As a team, we presented our progress to our advisor, which was an insightful and encouraging experience. During the presentation, I contributed by explaining the hardware setup and demonstrating how the ESP32 microcontroller interfaced with the sensors and servos to execute commands from the backend. The advisor praised our work and provided constructive feedback to refine the project further. She suggested a few enhancements to improve system performance and ensure a smoother user experience. This feedback was invaluable in helping us identify areas for improvement, and as a group, we left the meeting motivated to implement the changes and continue refining our work.

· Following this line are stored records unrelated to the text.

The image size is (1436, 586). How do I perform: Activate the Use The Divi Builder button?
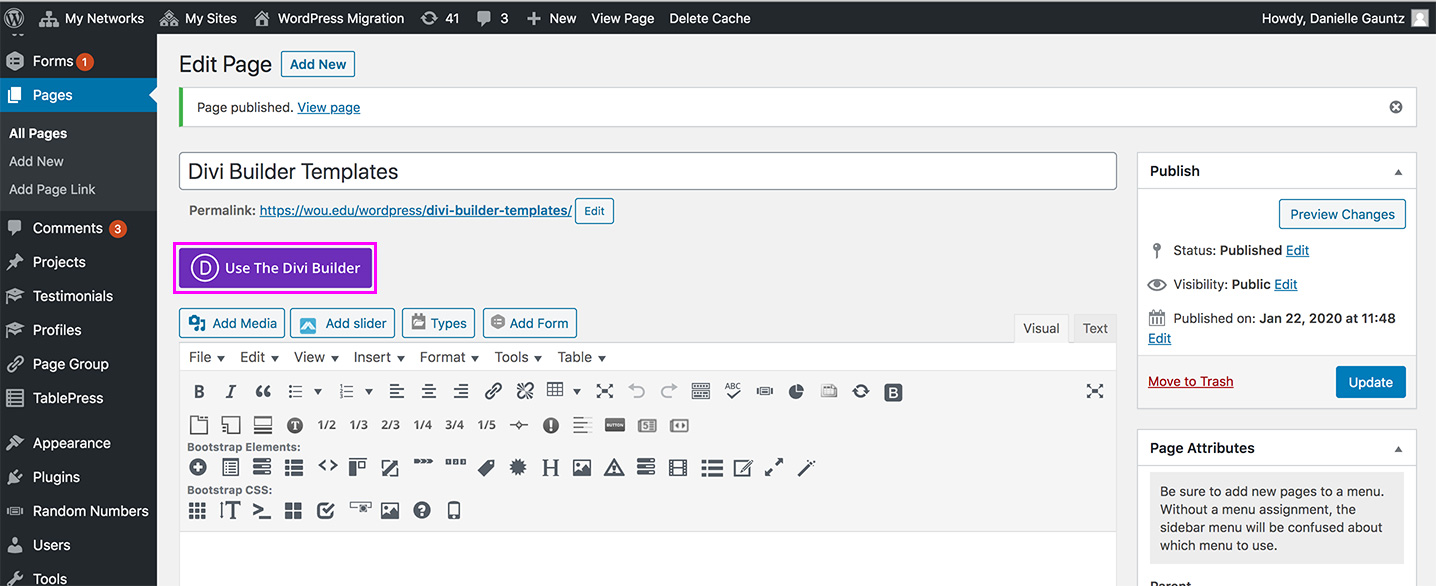(275, 268)
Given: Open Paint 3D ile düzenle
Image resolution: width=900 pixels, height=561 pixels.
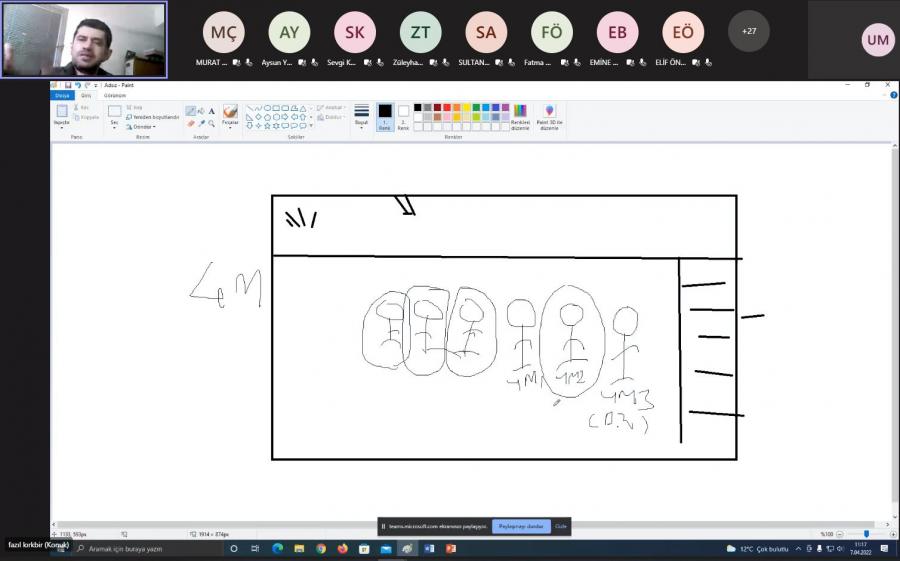Looking at the screenshot, I should (x=549, y=117).
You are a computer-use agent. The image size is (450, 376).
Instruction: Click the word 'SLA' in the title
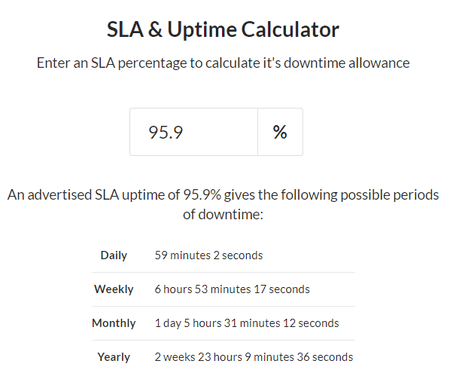pyautogui.click(x=125, y=30)
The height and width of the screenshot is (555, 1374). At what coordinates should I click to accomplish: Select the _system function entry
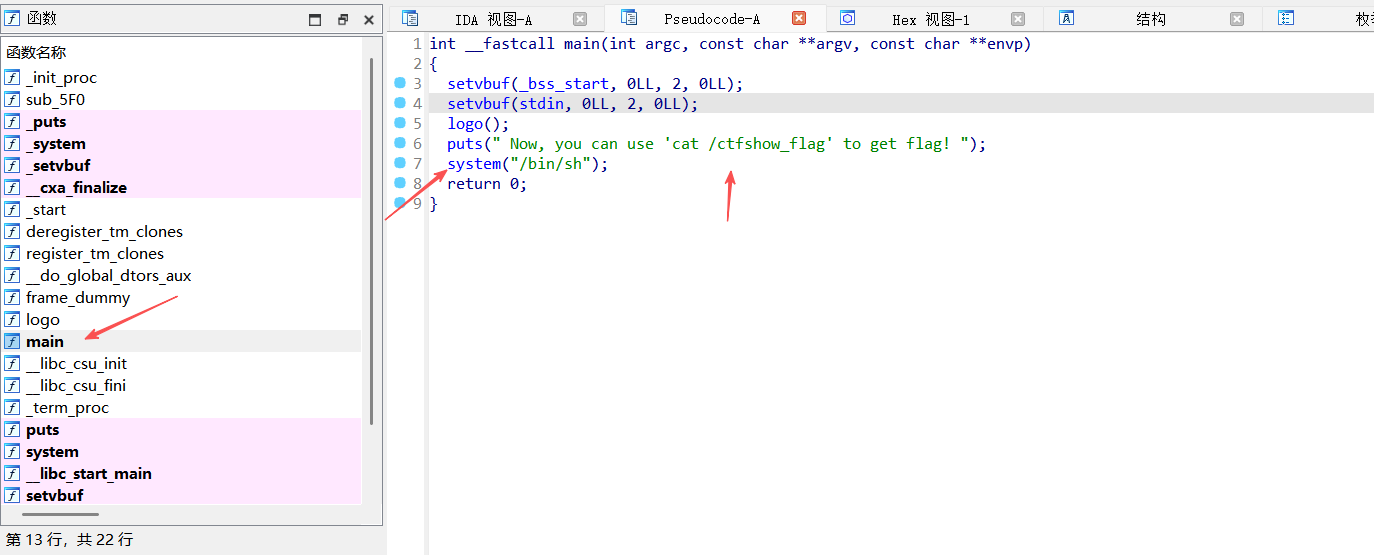pos(56,144)
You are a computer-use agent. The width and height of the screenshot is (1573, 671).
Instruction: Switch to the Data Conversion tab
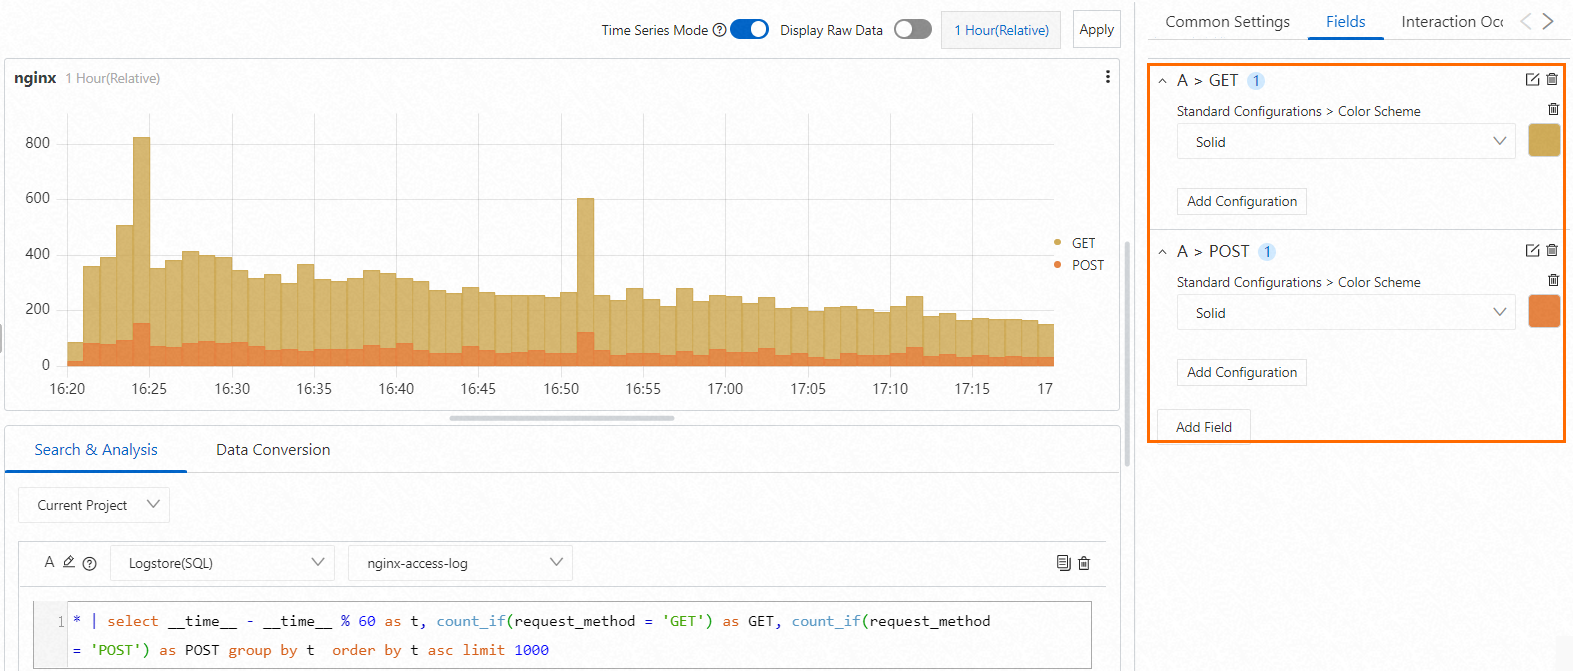[x=273, y=450]
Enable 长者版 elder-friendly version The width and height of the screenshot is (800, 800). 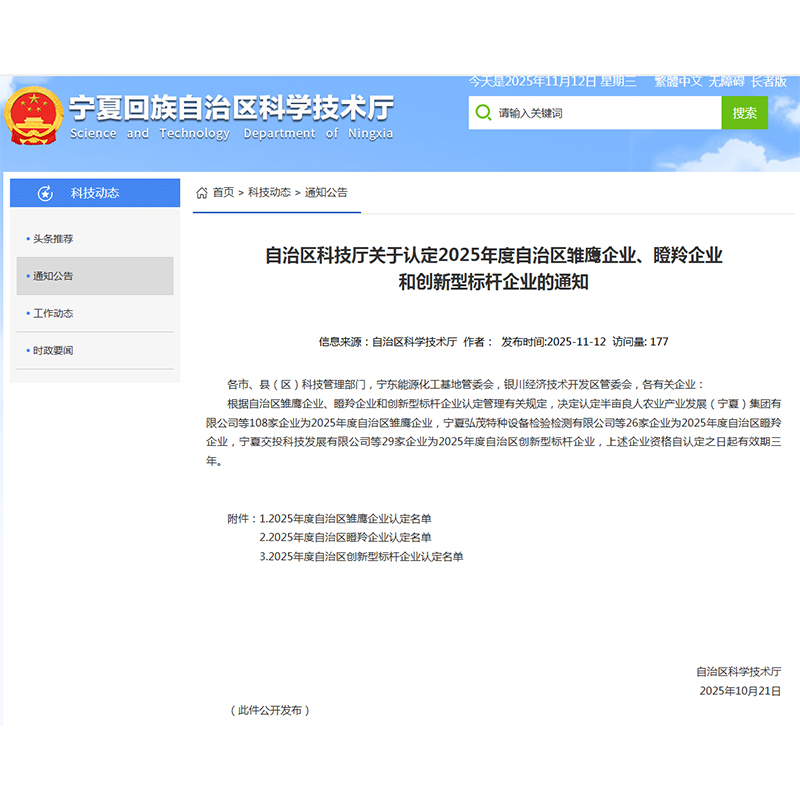coord(769,81)
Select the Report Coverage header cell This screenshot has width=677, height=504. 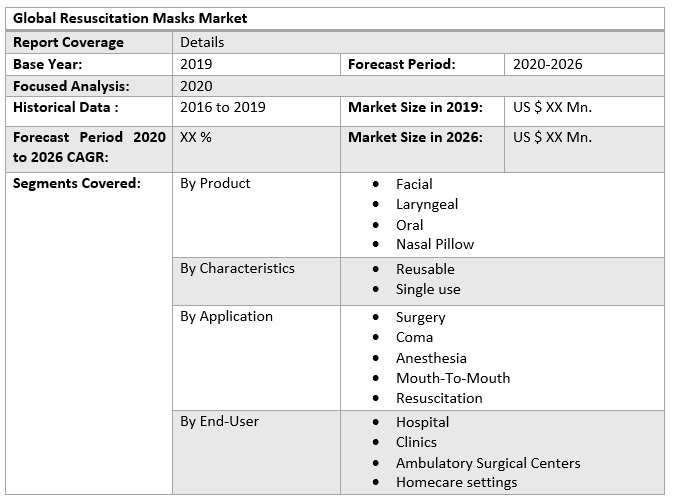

As the project neared completion, I focused on finalizing the ESP32 firmware and ensuring the hardware was fully operational. This involved conducting thorough end-to-end testing to confirm that the system met all functional requirements. I also documented the hardware and firmware setup to assist the team during the presentation and for future reference. During our final preparations, I collaborated with the team to create demo videos showcasing the hardware's functionality, including real-time locking and unlocking of bikes and sensor-based bike detection. The presentation highlighted the integration of hardware and software, demonstrating how our system provided a secure and user-friendly solution for bike storage.